Threonine 175 , a novel pathological phosphorylation site on tau protein linked to multiple tauopathies

In undertaking these studies, we were specifically interested in determining whether the pathogenic phospho-tau species recognized by antibodies against pThr175 tau and pThr231 tau as well as oligomeric tau (T22) were expressed across a broad range of tauopathies. We were also interested in determining whether these pathological tau species were colocalized in ALS and ALSci. It is known that the phosphorylation of tau protein at Thr231 is of both physiological and pathological significance in mediating the dissociation of tau from microtubules [3, 24, 25]. Thr231 is phosphorylated by activated GSK3? physiologically and in pathological states [2529]. We have previously shown that pThr175 tau induces GSK3? phosphorylation and that this in turn leads to Thr231 tau phosphorylation resulting in tau fibril formation and cell death in vitro [17].

Although the number of cases studied here is limited, the intent was not to undertake a detailed topographic analysis of tau deposition across all tauopathies, but rather to determine whether the proposed pathway of pThr175 tau mediated induction of pThr231 tau formation with its attendant pathological tau fibril formation (as recognized by T22) was evident. It is noteworthy therefore that we observed that in each tauopathy studied, pThr175 tau, pThr231 tau and T22 immunoreactivity co-localized to the same inclusion-containing neuronal populations. In each case, neuronal pThr175 tau colocalized with pThr231 tau. This, paired with the prior identification of pThr175 tau in AD brain tissue but not controls [30] and the lack of identified pThr175 in fetal tau [15, 16] suggests that pThr175 is a key point in pathological tau metabolism, as it is not a physiologically utilized site involved in the regulation of tau function during development or microtubule reorganization. This suggests that the downstream events triggered by pThr175 tau, including toxic monomer formation, are common to each of these diseases.

To further assess the pathogenicity of pThr175 and pThr231, we investigated each epitope in the hippocampus of control cases across three decades of life where tau pathology has been shown to increase with age [22]. We observed no pThr175 tau pathology in the 6th decade with minimal immunoreactive neuronal inclusions in the 7th decade. pThr175 tau immunoreactivity was most prominent in the 8th decade. In each case in which we observed pThr175 tau immunostaining, we also observed T22 immunoreactivity. Similarly, we never observed T22 immunoreactivity in the absence of either pThr175 tau or pThr231 tau immunoreactivity. In contrast, pThr231 tau immunoreactivity was frequently observed in the absence of either pThr175 tau or T22 staining in younger individuals and when present, was within healthy appearing neurons and axonal processes. pThr175 and T22 did not show pathology in hippocampal regions spared from pThr231 pathology, and T22 was only positive in cases showing prominent pThr175 pathology.

Glial pathology was recognized to a greater degree by pThr217 tau and PHF tau than by the pThr175 tau antibody, suggesting that different pathological processes are at play in these cells.
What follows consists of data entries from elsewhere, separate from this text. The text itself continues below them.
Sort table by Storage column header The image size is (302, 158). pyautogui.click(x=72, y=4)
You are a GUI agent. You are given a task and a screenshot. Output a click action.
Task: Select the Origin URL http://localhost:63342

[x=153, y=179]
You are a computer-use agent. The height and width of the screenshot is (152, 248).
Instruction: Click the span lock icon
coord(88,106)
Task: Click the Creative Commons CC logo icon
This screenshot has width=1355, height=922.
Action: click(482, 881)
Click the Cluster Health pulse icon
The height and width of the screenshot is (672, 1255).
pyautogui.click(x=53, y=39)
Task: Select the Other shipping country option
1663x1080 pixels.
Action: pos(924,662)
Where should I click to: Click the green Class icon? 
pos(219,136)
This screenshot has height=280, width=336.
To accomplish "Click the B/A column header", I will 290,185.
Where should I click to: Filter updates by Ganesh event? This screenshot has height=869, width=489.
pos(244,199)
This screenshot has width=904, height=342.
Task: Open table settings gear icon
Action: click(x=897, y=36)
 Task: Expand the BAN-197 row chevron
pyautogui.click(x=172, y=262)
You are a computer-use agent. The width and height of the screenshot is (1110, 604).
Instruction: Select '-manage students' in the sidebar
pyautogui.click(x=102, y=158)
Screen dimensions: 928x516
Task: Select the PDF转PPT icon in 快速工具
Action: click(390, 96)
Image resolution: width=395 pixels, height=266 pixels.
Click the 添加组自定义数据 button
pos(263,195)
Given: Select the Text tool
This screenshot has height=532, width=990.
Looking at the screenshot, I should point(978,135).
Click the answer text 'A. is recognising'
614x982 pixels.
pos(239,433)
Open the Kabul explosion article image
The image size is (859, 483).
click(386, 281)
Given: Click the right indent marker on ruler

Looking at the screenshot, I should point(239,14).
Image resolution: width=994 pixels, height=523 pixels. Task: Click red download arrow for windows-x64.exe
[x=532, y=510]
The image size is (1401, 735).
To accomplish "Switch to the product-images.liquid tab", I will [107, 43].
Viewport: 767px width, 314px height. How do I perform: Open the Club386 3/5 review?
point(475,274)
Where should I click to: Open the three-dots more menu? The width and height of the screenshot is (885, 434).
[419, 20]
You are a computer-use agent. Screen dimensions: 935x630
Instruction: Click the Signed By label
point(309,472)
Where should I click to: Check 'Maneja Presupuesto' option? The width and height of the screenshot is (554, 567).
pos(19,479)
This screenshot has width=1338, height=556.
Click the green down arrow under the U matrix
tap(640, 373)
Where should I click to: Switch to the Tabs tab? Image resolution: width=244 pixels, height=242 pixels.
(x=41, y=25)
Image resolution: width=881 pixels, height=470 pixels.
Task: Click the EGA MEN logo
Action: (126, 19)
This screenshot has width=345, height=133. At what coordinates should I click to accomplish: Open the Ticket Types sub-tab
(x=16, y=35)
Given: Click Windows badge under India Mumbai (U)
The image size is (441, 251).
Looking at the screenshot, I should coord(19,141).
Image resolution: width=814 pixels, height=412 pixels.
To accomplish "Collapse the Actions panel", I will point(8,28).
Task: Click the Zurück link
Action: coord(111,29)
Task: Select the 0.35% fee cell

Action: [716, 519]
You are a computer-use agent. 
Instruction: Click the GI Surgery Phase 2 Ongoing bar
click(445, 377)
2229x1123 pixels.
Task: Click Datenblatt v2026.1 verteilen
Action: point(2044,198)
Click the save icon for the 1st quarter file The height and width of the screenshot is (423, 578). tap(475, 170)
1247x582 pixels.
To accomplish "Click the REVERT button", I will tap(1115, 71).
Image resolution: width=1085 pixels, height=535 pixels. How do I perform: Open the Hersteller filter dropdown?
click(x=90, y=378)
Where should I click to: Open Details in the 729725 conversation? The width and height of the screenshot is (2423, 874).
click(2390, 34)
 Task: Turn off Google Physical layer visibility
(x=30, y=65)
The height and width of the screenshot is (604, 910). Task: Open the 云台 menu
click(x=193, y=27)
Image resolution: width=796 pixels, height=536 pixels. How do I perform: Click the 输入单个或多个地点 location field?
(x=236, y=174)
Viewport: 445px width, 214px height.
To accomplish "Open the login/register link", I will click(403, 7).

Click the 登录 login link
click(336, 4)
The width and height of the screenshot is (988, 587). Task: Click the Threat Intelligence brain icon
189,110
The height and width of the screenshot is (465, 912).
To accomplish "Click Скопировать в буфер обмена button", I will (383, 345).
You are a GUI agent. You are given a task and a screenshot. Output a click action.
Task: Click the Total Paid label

This is supported by the lack of identifiable glial pathology by pThr231 tau and T22. This paired with the low frequency of pThr175 tau glial pathology further strengthens the correlation between pThr175 and pThr231 in the induction of neuronal pathology and provides evidence that this pair of phosphorylation sites may be exerting specific neuronal toxicity in the disease process across multiple tauopathies.

Although limbic regions universally presented tau pathology, frontal and ACC tau pathology was present mainly in AD, VD, ALSci, FTLD, mDLBD and MSA. This paired with the deeper layer pathology in this region may indicate that tau pathology did not originate here but instead propagated from other regions. If tau originates in limbic structures, propagating along the Papez circuit, it is possible that it would arrive in ACC through thalamic projections to layer IV and V which could act as a hub for propagation to other brain regions such as frontal cortex through this well connected region. Regardless of the induction cause or place, tau protein toxicity is undeniable once initiated [23, 31], and must be considered when attempting to understand the underlying biology of many neurodegenerative diseases. This hypothesis also implies that disease entities such as primary age-related tauopathies (PART) [32] may be in fact not age-related, but neuronal stress related, as increasing age would indicate longer time periods for stresses on neurons to become pathological through stochastic processes [33]. Therefore, tau protein deposition should not be considered a simple function of normal ageing, but ageing should be considered a risk factor for tauopathy among a plethora of neuronal stresses. Of note as well is the frontal involvement in ALSci, which can be concluded is not likely a result of PART, which spares the neocortex by definition [22, 32]. We cannot conclude, however if the layer distribution of tau pathology resembles PART, as this was not described in the consensus report.